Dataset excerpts
• • • • • • •
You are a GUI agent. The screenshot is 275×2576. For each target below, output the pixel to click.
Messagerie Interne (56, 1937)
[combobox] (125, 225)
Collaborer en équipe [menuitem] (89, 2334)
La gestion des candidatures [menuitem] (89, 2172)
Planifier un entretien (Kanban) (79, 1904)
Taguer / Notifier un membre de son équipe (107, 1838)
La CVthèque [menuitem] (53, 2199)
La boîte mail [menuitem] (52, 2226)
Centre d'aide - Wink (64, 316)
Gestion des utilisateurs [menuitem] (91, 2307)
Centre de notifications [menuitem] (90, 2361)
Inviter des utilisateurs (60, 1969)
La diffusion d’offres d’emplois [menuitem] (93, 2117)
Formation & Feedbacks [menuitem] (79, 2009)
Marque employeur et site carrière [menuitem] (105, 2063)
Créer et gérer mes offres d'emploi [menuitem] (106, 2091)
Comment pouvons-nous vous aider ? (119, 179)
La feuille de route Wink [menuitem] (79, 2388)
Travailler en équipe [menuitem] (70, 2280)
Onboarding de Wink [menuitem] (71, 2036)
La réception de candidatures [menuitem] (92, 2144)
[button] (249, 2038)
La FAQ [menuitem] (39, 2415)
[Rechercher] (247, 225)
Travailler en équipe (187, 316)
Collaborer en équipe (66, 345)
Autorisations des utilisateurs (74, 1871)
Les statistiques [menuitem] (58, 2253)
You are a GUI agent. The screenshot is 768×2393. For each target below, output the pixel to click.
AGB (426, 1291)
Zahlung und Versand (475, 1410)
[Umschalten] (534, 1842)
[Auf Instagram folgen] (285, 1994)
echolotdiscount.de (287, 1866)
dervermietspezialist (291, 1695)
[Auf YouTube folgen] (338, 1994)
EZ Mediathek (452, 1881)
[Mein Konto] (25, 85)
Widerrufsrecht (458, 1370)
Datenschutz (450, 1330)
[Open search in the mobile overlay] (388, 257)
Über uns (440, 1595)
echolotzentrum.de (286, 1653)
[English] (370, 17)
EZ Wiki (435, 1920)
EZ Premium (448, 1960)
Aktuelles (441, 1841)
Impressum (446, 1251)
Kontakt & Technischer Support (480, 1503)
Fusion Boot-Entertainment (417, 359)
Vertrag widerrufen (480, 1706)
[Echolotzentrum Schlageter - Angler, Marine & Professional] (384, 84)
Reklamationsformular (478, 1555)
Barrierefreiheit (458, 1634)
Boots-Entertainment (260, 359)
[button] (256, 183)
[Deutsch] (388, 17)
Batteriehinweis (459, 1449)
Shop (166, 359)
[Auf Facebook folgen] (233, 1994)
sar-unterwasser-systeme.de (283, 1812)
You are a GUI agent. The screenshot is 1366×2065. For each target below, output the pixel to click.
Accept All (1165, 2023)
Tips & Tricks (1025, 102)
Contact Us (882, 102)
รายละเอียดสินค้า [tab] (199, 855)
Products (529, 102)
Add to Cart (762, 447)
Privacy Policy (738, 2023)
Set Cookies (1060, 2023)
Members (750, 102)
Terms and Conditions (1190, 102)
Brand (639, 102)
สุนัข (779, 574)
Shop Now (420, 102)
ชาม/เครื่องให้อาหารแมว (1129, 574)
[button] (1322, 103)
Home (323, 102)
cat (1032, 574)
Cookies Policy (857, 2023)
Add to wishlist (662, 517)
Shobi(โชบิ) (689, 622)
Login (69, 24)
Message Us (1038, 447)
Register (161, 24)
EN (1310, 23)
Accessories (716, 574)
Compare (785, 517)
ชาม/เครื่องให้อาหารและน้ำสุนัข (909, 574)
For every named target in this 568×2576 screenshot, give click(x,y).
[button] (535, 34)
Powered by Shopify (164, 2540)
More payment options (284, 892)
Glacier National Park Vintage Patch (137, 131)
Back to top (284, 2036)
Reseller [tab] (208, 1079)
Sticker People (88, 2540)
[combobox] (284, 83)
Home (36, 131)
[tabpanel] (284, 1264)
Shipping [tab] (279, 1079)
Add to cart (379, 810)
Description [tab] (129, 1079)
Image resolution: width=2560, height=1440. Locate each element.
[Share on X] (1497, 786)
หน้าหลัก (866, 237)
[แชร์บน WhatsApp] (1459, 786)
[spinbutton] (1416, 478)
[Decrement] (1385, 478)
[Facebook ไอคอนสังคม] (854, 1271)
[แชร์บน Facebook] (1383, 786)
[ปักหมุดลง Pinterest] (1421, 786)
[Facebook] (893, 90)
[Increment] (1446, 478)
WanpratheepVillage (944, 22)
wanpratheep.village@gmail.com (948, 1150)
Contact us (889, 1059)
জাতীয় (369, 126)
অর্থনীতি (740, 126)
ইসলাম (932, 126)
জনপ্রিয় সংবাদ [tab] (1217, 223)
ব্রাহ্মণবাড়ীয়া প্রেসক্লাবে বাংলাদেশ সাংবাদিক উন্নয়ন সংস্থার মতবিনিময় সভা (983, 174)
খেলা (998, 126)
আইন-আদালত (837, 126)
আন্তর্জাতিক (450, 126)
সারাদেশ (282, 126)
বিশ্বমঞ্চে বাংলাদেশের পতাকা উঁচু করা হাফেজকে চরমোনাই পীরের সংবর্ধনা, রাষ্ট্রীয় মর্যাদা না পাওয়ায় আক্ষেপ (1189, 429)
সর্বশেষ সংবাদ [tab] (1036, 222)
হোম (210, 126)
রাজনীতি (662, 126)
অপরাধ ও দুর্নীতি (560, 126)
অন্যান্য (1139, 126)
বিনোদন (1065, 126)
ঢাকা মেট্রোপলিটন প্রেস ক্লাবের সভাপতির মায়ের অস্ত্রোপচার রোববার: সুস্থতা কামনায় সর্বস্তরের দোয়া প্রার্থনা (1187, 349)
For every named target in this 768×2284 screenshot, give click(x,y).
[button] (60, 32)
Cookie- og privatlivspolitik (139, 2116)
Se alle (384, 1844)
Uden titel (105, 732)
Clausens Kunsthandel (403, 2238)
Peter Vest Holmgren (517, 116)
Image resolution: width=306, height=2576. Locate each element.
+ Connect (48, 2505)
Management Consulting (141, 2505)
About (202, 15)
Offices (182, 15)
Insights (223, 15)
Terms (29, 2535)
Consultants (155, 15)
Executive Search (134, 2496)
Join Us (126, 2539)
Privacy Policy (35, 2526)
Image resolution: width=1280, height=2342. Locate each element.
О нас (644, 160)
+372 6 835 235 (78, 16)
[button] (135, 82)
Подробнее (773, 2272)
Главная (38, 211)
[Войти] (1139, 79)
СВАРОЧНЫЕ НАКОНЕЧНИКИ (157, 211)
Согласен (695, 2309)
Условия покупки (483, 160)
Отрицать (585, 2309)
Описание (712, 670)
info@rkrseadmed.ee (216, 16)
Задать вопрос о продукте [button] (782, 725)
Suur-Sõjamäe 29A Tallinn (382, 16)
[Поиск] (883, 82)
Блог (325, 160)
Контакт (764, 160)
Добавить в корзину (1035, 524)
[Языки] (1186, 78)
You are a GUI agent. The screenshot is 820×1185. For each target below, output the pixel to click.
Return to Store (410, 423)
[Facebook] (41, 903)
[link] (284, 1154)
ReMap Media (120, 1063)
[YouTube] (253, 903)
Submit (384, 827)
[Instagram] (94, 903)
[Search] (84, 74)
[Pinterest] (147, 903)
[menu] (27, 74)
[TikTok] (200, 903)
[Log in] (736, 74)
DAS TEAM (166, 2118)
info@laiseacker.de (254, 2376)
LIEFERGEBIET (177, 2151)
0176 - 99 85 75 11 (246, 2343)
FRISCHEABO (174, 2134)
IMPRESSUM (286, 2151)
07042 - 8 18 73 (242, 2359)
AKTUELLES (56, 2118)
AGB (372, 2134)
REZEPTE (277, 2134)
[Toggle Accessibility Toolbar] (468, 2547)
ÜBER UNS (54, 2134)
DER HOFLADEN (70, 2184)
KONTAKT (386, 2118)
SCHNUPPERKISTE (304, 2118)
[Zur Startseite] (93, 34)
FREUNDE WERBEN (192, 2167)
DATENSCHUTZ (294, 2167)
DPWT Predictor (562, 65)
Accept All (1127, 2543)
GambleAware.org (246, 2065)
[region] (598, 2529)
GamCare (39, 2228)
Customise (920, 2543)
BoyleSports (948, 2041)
• • • • • • •
The task. Starting with the line that holds "Fusion Boot-Entertainment (417, 359)" and ending with the line that holds "More payment options (284, 892)", retype every line in the data above exactly, and nothing else.

Problem solution.
Fusion Boot-Entertainment (417, 359)
Vertrag widerrufen (480, 1706)
[Echolotzentrum Schlageter - Angler, Marine & Professional] (384, 84)
Reklamationsformular (478, 1555)
Barrierefreiheit (458, 1634)
Boots-Entertainment (260, 359)
[button] (256, 183)
[Deutsch] (388, 17)
Batteriehinweis (459, 1449)
Shop (166, 359)
[Auf Facebook folgen] (233, 1994)
sar-unterwasser-systeme.de (283, 1812)
You are a GUI agent. The screenshot is 1366×2065. For each target below, output the pixel to click.
Accept All (1165, 2023)
Tips & Tricks (1025, 102)
Contact Us (882, 102)
รายละเอียดสินค้า [tab] (199, 855)
Products (529, 102)
Add to Cart (762, 447)
Privacy Policy (738, 2023)
Set Cookies (1060, 2023)
Members (750, 102)
Terms and Conditions (1190, 102)
Brand (639, 102)
สุนัข (779, 574)
Shop Now (420, 102)
ชาม/เครื่องให้อาหารแมว (1129, 574)
[button] (1322, 103)
Home (323, 102)
cat (1032, 574)
Cookies Policy (857, 2023)
Add to wishlist (662, 517)
Shobi(โชบิ) (689, 622)
Login (69, 24)
Message Us (1038, 447)
Register (161, 24)
EN (1310, 23)
Accessories (716, 574)
Compare (785, 517)
ชาม/เครื่องให้อาหารและน้ำสุนัข (909, 574)
For every named target in this 568×2576 screenshot, give click(x,y).
[button] (535, 34)
Powered by Shopify (164, 2540)
More payment options (284, 892)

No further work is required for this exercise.